Global Trends in R&D. Overview through 2020
15 June 2021
IQIVA Institute
This report from IQIVA examines the trends in pharmaceutical research and development through the end of 2020. It provides an analysis of initiated clinical trials, including the impact of the pandemic and COVID-19-specific research. Research on clinical development productivity is also presented, as well as profiles of the R&D pipeline, R&D funding trends, and characteristics of new drug approvals and launches.
Report Summary
In 2020, the COVID-19 pandemic upended life globally and yet not only did research and development activities largely continue – albeit with disruption – they also resulted in the development of vaccines that are already reaching more than 600 million people. The key drivers of these unprecedented results are visible in benchmarks and trends of various aspects of R&D, providing insight into what other improvements are already underway or could be possible.
- Funding for early- and late-stage R&D and strategic transactions increased significantly in 2020; aggregate R&D spend for the top 15 companies reached a record high.
- The number of first-time launches of novel active substances (NAS) reached an all-time high of 66 in 2020 – with success for treatments in oncology and rare diseases.
- Clinical trial starts increased 8% in 2020, similar growth to the prior three years, with oncology trial starts reaching historically high levels.
- Overall, clinical trial activity recovered from mid-year 2020 to levels above 2019 – even without COVID-19 trials.
Key Findings
- Despite significant societal disruptions from the COVID-19 pandemic, overall clinical trial activity rose 8% in 2020, the fourth consecutive year with an increase above 7%.
- During the course of 2020, monthly trial starts fell significantly in the first quarter but recovered from mid-year to higher levels than in 2019 even without the COVID-19 trials.
- While the intention to start trials continued with relatively small disruption, the operation of trials — including recruiting patients and completing studies — may have been disrupted differently, and these trends should be interpreted with caution.
- Most diseases areas have been declining in clinical development productivity – a composite metric of success rates, clinical trial complexity and trial duration – over the past decade, which embeds the challenges of achieving clinical results in well-satisfied traditional disease areas such as cardiovascular and endocrinology, as well as shifts in research priorities to more difficult areas such as oncology and rare diseases.
- The increase in the clinical trial productivity index in 2020 was mostly due to an improvement in Phase III trials, widening the gap with Phase I trials, which score significantly lower with this index.
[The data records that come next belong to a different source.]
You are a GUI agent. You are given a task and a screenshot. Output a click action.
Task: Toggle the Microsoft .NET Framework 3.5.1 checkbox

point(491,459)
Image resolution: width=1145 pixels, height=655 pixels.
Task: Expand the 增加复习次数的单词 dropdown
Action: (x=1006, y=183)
- Phase II trials have consistently been above the overall index as success rates have been trending up and durations have been trending down, even as complexity has been rising in Phase II as rising numbers of endpoints and eligibility criteria are attributes of these trials.
- Productivity remains below historic levels as success rates are below the long-term average, while complexity attributes of trials are generally rising, as are trial durations in many diseases.
- The U.S. share of global early-stage R&D has remained relatively stable over the past 15 years.
- Europe’s share has declined from 33% to 22% over the past five years, while the absolute number of active programs declined by 175 — from 1,604 to 1,429.
- Products from China-headquartered companies now represent 12% of the early-stage pipeline, up from 2% a decade ago.
- Traditional development and launch models for innovative medicines relied predominantly on large or mid-sized companies, which often partnered with or acquired smaller companies that originated the medicine.
- That traditional pattern has largely changed in recent years with the last three years having more than 40% of NAS originated and launched by emerging biopharma companies (those with less than $500 million in sales and less than $200 million in R&D spend per year).
- African Americans or races identified as Black account for 13.4% of the U.S. population, while the clinical trials used to approve new medicines had a median participation of only 3% in the past six years and were under-representative 79% of the time from 2015 to 2020.
- Persons of Asian descent are estimated to comprise 6.5% of the U.S. population, but only in 2015 was the median above this threshold, and 52% of trials in the past six years that were used by the FDA to approve medicines had under-representative participation.
- Hispanic or Latino ethnicity is estimated at 16% of the U.S. population, and consistently the median participation in trials is less than half that level, though patients may not always identify themselves.
- Interpretation of race/ethnicity data of approval trials and the representation of the U.S. population is complicated by the role that ex-U.S. subjects often play in those trials that are executed globally.